The Lottie Sleighs cargo of 11 long ton of gunpowder subsequently exploded. No deaths were caused but much damage was caused to Birkenhead and thousands of window panes across Liverpool were shattered. Locked doors were reported to have been blown open and most of the gas street lamps in Liverpool extinguished by the shock wave. Reportedly the trunk of the ancient Allerton Oak was cracked by the force of the blast. It is said that the noise of the explosion could be heard from 39 mi away; indeed the authorities in Chester telegraphed Liverpool to investigate the cause of the noise. The ship's figurehead, now held in the collection of the Merseyside Maritime Museum, was recovered intact some miles away from the ship.

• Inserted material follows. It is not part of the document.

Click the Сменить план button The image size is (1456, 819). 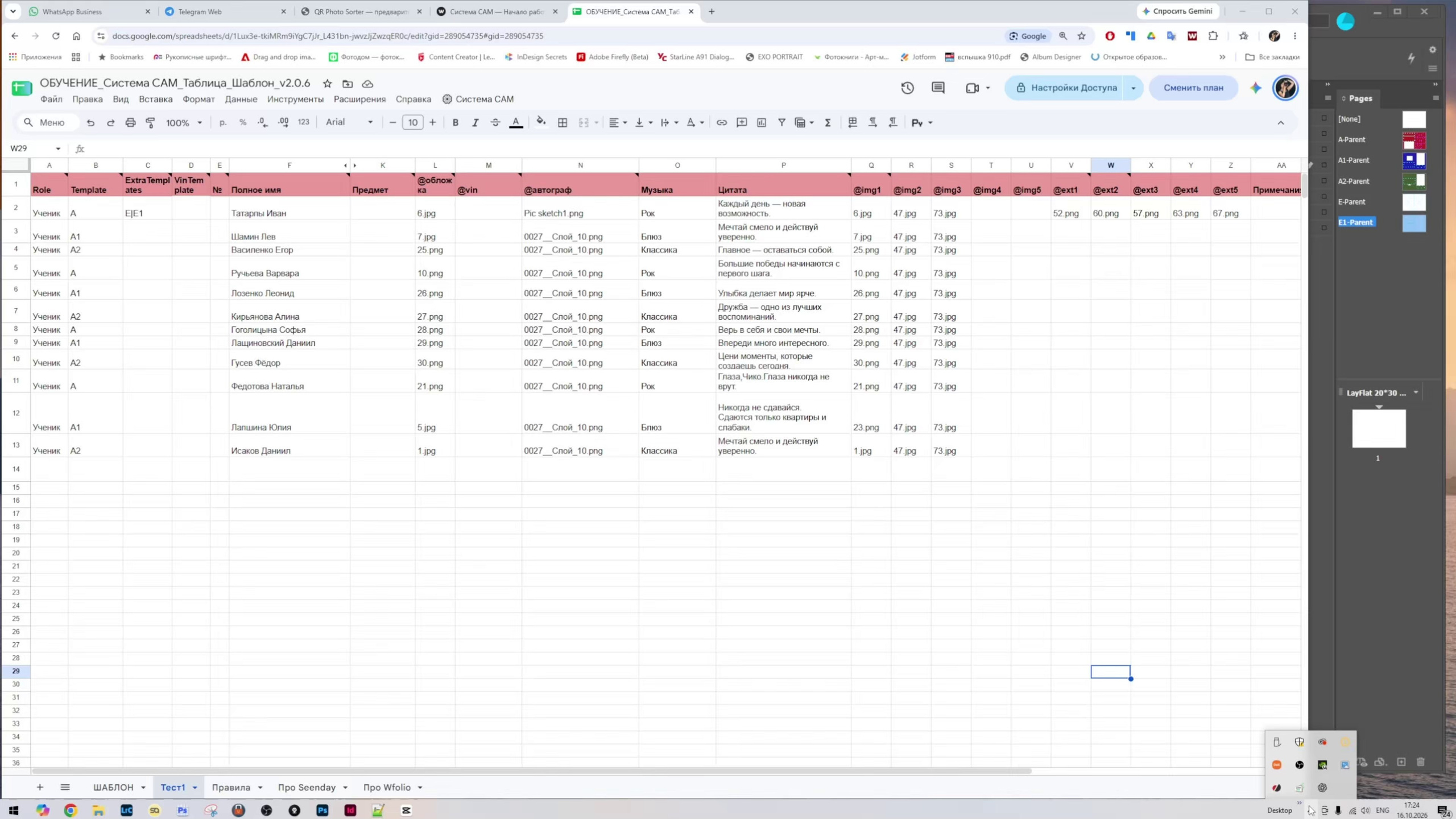1193,88
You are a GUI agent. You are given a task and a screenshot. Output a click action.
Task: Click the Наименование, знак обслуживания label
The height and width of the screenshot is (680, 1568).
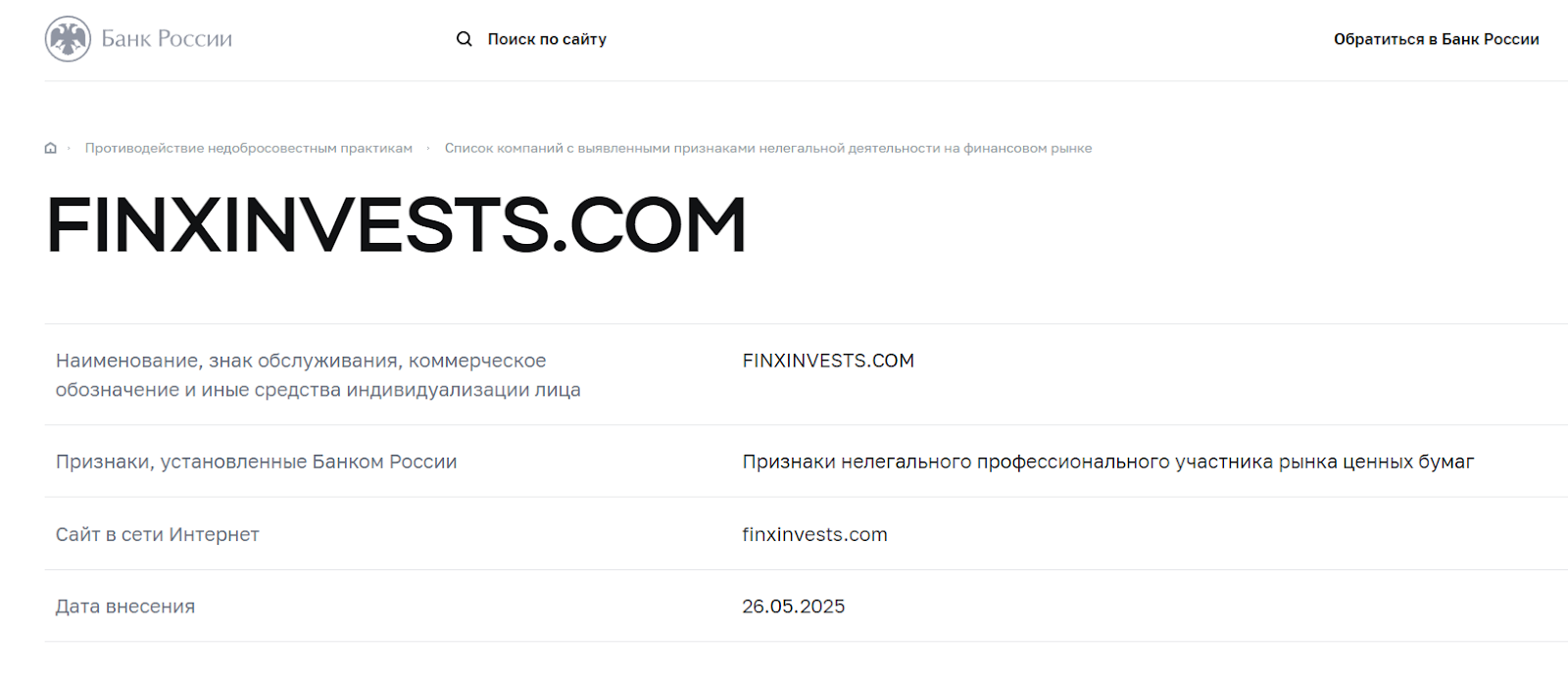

The wreck of the vessel was beached at New Ferry and was sold on 27 January for scrap.

== Insurance law ==
The Lottie Sleigh is a famous case in insurance law. Around 80 of the properties damaged by the explosion were insured with the same company, which paid out an average of £12-13 to each claimant. The company directors were sued by some of the shareholders for paying out unnecessary claims as the policies contained the statement "that the company should not be responsible for any loss or damage by explosion, except such as might arise from explosion by gas". The directors argued that the cause of the damage was the original fire and not the explosion. The court agreed with this, despite the general insurance principle of Causa Proxima Non Remota Spectatur ("the proximate and not the remote cause must be looked into") which would hold that the fire was a remote cause and the proximate, or immediate cause, of the damage was the explosion. The case also led to a definition of the term "by gas" in the policy. The vice-chancellor of England decided that it should not be broadly construed as all explosions were caused by ignition of gas and that "gas" in this context meant only "coal gas", which was then supplied to domestic premises for heating and lighting purposes.